● **PROVIDED TEXT**
━━━━━━━━━━━━━━━━
Updated: May 3, 2013 12:14PM
Originally published: September 18, 2003
As predicted here in January, some insurance companies are dropping long-term care coverage, some are raising prices, and now one big insurer is aggressively promoting a slightly different policy that is bound to attract attention. That makes this a perfect time to remind you that if you -- or your parents -- haven’t investigated long-term care insurance, the time is now!
Remember, Medicare does not pay for custodial care, nor does any Medicare supplement policy. If you want the flexibility of choosing care in your own home, by the caregiver of your choice, you’ll need to have plenty of money set aside--or purchase a long-term care insurance policy now, while you’re young and healthy.
AARP has announced a new long-term care insurance plan called MyChoice. It is underwritten by MetLife, and has features similar to other MetLife policies sold by individual agents. But because of a media blitz, this new LTCI policy is attracting baby boomers’ attention to the question of how to pay for tomorrow’s costs.
Aimed at younger buyers
This policy is aimed at younger buyers--starting at age 50. Of course, most younger people haven’t started to think about this kind of coverage, and they worry about “wasting” money on a policy that might not ever be used. AARP deals with that issue (as do many other policies) by offering a “return of premium” feature. That is, if you die before age 70 without having used all the benefits covered by the policy, your heirs will get some of the remaining premium.
Like most LTCI policies, you’ll have to choose the amount of coverage you can afford: The total amount of lifetime coverage (up to $200,000) and the maximum monthly benefit (as much as $6,000). Those choices will determine the premium you’ll pay.
And there’s one more ingredient. Like most long-term care policies, this one offers automatic inflation protection. And that’s a protection well worth paying for, even though it adds to the annual cost.
Here’s what you can expect to pay for the policy described above, including a 45-day deductible, automatic inflation rider, and return of some unused premium. (The illustration also assumes that you qualify for coverage by having no pre-existing conditions such as stroke, AIDS, cancer and some other dread diseases.) The maximum coverage in this example is $200,000 and up to $6,000 per month, which means the benefits would last 2.7 years.
**A 53-year-old would pay $344 per month.
**A 59-year-old would pay $436 per month.
**A 65-year-old would pay $576 per month.
That’s steep, but remember that a month of care in a top-notch nursing facility today could easily cost $6,000, and home health care can be more expensive. And in the future, those costs will soar.
One other interesting aspect of the AARP MyChoice program is the way benefits are paid out. All long-term care policies require that a doctor certify that you medically qualify to access the benefits. That is, you must be unable to perform some of the basic daily activities, such as dressing, bathing or feeding yourself. Many policies simply reimburse your costs of help in these activities, requiring that the service be performed by a qualified nursing aide. But the MyChoice program is more like disability insurance in that once you qualify, AARP will send you a check for the daily benefit you purchased -- and you can spend it in any way you choose.
While all the advertising for the AARP policy is definitely welcome, this policy is not necessarily always the best deal. For example, you might want to buy a longer benefit period, especially if someone in your family has Alzheimer’s disease, a condition that could necessitate a much longer period of care. Or you might lower your premium cost by taking on a 90-day deductible period instead of the 45-day period offered.
Shop and compare
It pays to get expert advice and compare offerings. One LTC expert found that you could save as much as 20 percent on a MetLife VIP policy over the AARP plan under certain circumstances.
You can get easy online comparisons or telephone counseling about competitive plans at:
**www.LongTermCareQuote.com (800) 587-3279.
**www.MagaLtd.com, (800) 533-6242.
Don’t think it can’t happen to you. Even Superman needs long-term care now. And that’s The Savage Truth.
Terry Savage is a registered investment adviser and is on the board of the Chicago Mercantile Exchange and McDonald’s Corp.
━━━━━━━━━━━━━━━━
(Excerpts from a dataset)
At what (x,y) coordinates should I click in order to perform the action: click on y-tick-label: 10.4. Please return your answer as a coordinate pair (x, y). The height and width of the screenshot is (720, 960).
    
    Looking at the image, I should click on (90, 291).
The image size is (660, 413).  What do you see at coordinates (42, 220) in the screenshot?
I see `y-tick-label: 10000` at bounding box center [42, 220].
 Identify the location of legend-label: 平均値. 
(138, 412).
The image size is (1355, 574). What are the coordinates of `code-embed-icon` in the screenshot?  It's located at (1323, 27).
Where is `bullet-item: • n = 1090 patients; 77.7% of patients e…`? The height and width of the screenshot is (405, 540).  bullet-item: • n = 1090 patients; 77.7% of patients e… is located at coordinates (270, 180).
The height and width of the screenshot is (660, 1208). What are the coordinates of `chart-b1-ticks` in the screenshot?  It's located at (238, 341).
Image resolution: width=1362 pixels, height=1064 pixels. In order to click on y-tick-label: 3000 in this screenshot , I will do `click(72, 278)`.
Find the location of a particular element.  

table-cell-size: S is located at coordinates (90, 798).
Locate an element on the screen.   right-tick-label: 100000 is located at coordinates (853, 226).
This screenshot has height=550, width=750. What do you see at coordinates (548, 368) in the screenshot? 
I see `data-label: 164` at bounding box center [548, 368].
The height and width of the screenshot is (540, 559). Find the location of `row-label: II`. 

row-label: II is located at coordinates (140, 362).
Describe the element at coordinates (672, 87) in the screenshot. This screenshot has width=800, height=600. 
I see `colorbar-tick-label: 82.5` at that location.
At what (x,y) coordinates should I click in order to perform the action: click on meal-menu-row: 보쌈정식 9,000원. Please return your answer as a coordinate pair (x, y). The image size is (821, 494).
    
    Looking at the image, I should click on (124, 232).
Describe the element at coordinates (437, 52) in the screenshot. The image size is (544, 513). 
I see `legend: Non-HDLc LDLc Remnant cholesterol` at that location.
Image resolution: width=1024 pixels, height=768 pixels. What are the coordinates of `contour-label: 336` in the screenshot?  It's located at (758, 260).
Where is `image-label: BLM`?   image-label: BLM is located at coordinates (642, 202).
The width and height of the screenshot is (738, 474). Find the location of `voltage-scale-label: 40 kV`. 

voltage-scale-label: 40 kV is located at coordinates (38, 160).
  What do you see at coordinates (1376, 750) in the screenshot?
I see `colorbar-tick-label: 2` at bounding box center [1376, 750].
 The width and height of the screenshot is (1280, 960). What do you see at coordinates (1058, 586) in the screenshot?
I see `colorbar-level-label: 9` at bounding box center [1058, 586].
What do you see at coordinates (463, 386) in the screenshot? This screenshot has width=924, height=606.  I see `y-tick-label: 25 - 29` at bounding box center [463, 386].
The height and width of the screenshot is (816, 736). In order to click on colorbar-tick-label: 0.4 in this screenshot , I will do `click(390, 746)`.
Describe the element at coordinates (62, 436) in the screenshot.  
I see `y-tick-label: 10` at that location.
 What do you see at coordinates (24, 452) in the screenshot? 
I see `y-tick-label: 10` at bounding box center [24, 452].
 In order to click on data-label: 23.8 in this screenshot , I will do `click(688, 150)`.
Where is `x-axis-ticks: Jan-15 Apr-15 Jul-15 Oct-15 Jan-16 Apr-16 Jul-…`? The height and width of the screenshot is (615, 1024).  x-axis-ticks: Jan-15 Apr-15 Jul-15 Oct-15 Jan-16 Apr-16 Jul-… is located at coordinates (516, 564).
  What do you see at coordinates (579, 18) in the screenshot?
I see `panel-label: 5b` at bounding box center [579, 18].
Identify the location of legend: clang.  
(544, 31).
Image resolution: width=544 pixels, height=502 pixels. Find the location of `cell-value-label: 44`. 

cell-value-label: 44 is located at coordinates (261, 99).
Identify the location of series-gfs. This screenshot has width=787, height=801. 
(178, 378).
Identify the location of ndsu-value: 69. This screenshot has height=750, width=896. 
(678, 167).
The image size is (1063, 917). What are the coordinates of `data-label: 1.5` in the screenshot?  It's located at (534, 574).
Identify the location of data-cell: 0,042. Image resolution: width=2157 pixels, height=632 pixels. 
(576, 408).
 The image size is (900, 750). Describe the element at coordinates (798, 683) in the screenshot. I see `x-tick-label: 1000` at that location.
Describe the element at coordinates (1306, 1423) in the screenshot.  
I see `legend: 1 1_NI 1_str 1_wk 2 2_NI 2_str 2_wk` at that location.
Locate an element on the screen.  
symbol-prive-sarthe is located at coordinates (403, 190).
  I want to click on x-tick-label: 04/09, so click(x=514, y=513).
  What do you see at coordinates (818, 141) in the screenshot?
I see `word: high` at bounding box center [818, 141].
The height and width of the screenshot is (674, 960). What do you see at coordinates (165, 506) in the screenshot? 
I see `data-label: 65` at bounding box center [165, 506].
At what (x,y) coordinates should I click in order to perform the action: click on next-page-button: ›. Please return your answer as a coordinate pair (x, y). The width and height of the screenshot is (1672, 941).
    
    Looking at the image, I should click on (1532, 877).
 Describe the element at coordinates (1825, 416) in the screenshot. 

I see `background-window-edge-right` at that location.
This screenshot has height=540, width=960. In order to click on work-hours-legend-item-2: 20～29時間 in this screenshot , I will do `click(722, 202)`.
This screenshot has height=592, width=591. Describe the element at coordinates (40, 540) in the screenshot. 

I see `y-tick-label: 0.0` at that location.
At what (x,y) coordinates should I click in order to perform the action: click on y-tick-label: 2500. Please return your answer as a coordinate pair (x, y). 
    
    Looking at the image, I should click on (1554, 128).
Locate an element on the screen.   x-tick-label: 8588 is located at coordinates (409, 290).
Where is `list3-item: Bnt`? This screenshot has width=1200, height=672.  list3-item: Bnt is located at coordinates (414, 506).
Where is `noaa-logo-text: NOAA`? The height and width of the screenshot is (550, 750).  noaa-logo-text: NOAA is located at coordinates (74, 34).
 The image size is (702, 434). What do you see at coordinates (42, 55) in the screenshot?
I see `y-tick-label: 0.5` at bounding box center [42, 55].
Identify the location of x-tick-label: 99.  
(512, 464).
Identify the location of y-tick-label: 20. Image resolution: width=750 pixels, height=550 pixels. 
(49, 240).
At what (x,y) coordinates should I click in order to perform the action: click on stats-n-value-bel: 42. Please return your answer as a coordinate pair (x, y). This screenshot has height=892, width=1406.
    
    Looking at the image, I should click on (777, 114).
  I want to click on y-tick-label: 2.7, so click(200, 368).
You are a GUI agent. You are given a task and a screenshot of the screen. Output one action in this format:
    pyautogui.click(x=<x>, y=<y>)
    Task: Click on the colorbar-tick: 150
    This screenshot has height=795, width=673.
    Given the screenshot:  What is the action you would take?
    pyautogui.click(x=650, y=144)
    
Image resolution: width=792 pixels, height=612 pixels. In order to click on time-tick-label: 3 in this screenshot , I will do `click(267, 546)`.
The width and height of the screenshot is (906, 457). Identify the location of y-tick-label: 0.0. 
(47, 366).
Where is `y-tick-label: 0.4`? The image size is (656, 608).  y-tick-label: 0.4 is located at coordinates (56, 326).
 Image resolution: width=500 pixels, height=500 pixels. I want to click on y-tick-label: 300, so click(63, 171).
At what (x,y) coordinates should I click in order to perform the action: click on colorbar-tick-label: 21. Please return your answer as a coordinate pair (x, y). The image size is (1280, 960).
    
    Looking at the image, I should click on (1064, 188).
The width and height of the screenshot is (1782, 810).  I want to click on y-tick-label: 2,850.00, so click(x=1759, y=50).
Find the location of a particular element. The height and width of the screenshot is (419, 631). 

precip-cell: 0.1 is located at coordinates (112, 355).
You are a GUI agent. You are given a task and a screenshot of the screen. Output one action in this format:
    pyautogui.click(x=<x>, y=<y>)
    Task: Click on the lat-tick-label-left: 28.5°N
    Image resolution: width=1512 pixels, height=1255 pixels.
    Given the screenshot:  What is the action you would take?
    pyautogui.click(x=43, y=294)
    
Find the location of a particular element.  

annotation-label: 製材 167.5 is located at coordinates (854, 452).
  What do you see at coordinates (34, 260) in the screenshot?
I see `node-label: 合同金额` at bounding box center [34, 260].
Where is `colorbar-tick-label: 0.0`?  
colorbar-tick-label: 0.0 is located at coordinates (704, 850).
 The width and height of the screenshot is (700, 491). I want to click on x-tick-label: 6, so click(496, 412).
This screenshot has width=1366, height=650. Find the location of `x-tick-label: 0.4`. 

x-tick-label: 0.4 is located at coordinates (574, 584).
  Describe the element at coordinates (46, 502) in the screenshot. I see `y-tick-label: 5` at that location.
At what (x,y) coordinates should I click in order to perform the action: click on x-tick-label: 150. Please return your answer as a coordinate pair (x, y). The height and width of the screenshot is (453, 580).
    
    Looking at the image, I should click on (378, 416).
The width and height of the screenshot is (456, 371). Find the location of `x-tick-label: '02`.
━━━━━━━━━━━━━━━━
● **WHAT YOU ARE ASKED TO DO**
Rewrite the passage of the long-term care insurance text from "Like most LTCI" to "the annual cost.", substituting "yearly cost" for "annual cost".

● **COMPLETED EXERCISE**
Like most LTCI policies, you’ll have to choose the amount of coverage you can afford: The total amount of lifetime coverage (up to $200,000) and the maximum monthly benefit (as much as $6,000). Those choices will determine the premium you’ll pay.
And there’s one more ingredient. Like most long-term care policies, this one offers automatic inflation protection. And that’s a protection well worth paying for, even though it adds to the yearly cost.